The Virginia Department of Environmental Quality has released this week an agenda and background materials for the meetings next month of the State Water Control Board to consider approving water quality certificates, under Sec. 401 of the federal Clean Water Act, for the Atlantic Coast Pipeline (ACP) and the Mountain Valley Pipeline (MVP). The Board is scheduled to meet on December 6 and 7 to consider the Mountain Valley Pipeline application, and on December 11 and 12 to consider the Atlantic Coast Pipeline.
The first-day agendas for both pipeline meetings call for a summary presentation by staff of comments made during the public comment period and hearings, followed by an opportunity for those who commented at the public hearings or filed comments during the public comment period to respond to the staff summary. Board consideration of the pending applications are slated to occur on the second day (December 7 for MVP; December 12 for ACP). Three-minute time limits will be imposed on those making comments.
The meetings will be held at the Trinity Family Life Center, 3601 Dill Rd., Richmond, VA. The sessions for each of the 4 days will begin at 9:30 am.
The DEQ summary of comments indicated that there were 8,000 individual comments presented on the MVP and 15,000 on the ACP. In general, the summaries and judgments made on the comments by the DEQ defend the agency’s approach. Two examples from the ACP summary:
- DEQ is inappropriately excluding comments on Erosion and Sediment Control Plans and Stormwater Management Plans, the Corps’ NWP 12 and environmental impact statements from the record of the proposed 401 Certification.
DEQ is not excluding comments on the record. DEQ is simply stating that such comments are not relevant to this proposed 401 Certification. DEQ acknowledges that its review and approval of project-specific stormwater management and erosion and sediment control plans is a critical component of assuring protection of water quality. But this is separate and apart from the scope of this proposed 401 Certification. Before any land disturbing activity can occur, DEQ must have reviewed and approved ACP’s project-specific plans. As explained in the Basis for Certification (Attachment A to the Memorandum), the Virginia Stormwater Management Program law and regulations establish that land disturbance associated with pipeline construction activities must meet Virginia Erosion and Sediment Control (VESC) and Stormwater Management (SWM) requirements to protect surface water quality during and after construction completion. State law further mandates that natural gas pipeline utilities (and certain other utilities) meet the requirements for VESC and SWM under a DEQ approved Annual Standards and Specifications Program. These plans will not be approved unless they meet Virginia’s statutory and regulatory requirements for post construction stormwater management and erosion and sediment control during construction.

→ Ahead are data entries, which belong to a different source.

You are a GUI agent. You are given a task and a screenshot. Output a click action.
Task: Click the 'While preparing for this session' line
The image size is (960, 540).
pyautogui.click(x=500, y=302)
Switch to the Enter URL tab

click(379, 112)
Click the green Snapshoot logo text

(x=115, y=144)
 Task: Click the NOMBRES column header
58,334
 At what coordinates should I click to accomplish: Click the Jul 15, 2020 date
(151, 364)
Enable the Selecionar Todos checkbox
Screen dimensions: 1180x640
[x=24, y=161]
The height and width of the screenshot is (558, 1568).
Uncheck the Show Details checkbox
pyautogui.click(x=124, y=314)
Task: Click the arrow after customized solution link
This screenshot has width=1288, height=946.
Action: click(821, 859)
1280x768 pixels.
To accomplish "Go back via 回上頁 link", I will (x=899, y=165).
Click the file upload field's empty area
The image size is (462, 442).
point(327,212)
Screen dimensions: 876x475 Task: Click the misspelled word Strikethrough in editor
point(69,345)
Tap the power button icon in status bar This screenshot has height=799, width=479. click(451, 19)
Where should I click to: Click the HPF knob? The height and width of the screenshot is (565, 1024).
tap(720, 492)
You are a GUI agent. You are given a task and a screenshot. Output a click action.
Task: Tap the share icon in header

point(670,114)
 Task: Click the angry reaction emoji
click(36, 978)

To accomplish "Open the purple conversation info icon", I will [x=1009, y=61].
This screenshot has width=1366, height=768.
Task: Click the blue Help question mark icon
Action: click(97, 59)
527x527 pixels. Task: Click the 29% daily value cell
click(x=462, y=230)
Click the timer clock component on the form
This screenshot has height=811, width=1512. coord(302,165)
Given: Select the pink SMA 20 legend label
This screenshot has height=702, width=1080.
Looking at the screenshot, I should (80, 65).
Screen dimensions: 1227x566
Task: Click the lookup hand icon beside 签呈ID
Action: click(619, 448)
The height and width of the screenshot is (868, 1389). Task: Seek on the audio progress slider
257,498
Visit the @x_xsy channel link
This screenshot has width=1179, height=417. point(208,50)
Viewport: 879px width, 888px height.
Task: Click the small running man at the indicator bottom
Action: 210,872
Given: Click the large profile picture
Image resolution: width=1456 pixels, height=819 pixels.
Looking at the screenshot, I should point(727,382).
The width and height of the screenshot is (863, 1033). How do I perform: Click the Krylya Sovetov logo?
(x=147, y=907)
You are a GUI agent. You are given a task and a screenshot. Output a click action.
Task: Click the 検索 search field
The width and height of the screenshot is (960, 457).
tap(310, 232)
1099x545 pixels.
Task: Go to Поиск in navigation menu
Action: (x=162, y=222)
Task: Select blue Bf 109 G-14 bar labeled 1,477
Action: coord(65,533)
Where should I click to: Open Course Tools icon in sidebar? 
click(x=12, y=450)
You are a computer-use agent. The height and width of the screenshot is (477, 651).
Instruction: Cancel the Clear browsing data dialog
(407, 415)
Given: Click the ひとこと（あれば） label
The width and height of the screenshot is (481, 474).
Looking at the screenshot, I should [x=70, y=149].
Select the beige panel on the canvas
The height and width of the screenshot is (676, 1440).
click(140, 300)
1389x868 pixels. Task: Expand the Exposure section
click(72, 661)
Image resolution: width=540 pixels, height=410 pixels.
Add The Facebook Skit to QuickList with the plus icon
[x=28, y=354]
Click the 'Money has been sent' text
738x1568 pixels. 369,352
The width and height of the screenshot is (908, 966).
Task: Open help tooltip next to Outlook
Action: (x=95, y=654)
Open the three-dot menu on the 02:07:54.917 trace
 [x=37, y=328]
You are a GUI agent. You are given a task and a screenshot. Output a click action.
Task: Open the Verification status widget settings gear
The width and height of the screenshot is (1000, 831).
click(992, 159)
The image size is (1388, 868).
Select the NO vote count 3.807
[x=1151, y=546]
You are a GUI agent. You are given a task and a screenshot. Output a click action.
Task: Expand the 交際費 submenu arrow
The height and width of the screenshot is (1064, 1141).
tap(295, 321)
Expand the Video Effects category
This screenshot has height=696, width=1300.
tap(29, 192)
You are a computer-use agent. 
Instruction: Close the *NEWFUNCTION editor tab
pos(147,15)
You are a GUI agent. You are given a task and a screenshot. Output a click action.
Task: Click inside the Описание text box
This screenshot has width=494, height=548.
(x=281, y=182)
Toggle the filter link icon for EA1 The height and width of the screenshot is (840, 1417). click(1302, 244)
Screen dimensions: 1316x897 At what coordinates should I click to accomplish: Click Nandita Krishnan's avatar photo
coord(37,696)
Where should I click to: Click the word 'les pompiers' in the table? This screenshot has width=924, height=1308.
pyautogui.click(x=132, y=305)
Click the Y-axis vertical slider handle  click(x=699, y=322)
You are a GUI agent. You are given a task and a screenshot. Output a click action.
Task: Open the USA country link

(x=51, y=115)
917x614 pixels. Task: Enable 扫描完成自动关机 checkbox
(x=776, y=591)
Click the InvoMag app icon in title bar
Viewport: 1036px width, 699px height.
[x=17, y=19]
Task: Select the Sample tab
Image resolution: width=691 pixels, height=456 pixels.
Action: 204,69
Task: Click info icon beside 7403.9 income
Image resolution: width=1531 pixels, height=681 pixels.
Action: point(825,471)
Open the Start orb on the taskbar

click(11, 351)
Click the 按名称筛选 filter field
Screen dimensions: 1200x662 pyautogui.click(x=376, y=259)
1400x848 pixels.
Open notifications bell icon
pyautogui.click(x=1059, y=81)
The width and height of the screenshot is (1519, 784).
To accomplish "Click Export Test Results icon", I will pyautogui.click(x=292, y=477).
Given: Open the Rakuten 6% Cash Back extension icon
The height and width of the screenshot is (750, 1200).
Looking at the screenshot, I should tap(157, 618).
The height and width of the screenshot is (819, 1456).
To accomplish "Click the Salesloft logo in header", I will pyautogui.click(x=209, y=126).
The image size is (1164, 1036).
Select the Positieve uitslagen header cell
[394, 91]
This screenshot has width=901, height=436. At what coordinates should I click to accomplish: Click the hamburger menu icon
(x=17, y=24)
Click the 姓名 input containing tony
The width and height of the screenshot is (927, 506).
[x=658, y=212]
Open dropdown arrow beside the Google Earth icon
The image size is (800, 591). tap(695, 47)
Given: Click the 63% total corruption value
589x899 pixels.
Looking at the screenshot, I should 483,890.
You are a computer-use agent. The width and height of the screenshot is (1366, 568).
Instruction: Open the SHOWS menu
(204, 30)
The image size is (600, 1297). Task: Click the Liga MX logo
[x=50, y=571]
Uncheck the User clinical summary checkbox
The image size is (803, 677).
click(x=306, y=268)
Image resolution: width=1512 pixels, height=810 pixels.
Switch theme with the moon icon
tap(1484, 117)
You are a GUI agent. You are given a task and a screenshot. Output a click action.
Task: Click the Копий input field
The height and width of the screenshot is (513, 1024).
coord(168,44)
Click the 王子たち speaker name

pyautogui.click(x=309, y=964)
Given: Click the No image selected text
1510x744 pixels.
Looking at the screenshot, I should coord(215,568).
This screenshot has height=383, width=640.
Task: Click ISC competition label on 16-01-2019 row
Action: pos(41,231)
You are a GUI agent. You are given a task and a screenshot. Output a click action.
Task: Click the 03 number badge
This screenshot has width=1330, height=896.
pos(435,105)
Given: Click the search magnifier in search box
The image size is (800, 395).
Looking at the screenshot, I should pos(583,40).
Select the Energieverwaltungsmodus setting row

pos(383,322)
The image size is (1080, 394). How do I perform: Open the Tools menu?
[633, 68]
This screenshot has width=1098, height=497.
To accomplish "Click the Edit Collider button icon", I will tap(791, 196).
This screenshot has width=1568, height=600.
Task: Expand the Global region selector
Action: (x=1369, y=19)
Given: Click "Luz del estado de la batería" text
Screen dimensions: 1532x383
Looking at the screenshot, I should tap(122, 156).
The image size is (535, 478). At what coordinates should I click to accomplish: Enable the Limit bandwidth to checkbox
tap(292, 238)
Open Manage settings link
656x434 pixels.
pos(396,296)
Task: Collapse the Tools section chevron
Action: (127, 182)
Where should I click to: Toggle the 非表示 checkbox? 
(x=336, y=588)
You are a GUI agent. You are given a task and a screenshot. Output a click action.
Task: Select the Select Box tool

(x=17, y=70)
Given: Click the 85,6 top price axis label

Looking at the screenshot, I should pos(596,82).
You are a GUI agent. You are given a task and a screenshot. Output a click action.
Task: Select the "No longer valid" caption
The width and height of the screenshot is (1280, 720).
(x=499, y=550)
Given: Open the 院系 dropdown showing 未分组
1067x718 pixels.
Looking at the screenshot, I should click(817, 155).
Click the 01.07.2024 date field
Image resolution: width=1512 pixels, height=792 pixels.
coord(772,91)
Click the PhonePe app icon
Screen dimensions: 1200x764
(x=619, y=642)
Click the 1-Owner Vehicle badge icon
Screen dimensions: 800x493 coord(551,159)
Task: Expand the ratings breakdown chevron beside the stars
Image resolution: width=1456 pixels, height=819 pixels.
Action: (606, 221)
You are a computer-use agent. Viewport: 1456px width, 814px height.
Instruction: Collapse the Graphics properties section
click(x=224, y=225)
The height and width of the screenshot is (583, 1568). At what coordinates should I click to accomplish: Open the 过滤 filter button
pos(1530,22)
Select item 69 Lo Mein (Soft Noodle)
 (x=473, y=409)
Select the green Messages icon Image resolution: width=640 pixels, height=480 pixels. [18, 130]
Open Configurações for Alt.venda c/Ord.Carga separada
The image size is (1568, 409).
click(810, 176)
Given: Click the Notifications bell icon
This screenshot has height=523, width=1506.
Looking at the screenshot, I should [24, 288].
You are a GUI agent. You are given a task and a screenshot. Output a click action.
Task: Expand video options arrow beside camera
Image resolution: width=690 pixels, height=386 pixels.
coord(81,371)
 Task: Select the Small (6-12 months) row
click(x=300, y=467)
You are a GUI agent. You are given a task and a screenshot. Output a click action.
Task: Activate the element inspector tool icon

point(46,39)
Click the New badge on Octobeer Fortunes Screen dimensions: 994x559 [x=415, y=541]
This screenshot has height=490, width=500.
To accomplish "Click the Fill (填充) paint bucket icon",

- Impacts from Blasting – Blasting will cause irreparable harm to streams and karst features and increase landslide potential.
The proposed 401 Certification includes incorporation of a Blasting Plan approved by FERC in the FEIS which outlines procedures and safety measures to minimize impacts to structures and water resources. The potential for blasting along the proposed pipeline to affect any structures or water resources will be minimized by utilizing controlled blasting techniques and using mechanical methods for rock excavation as much as possible. Controlled blasting techniques are designed to loosen rock, utilize minimal blasting charges and allow for physical removal of the rock once it has been fractured by the charge. Within the construction industry, controlled blasting techniques are regularly employed within 15 feet of active gas lines. The Plan includes specific practices for blasting conducted in karst terrain and waterbody and wetland crossings. Monitoring and pre and post blasting inspections are also required by the Plan. The use of controlled blasting techniques, where small, localized detonations are utilized, will avoid or minimize potential impacts to water resources.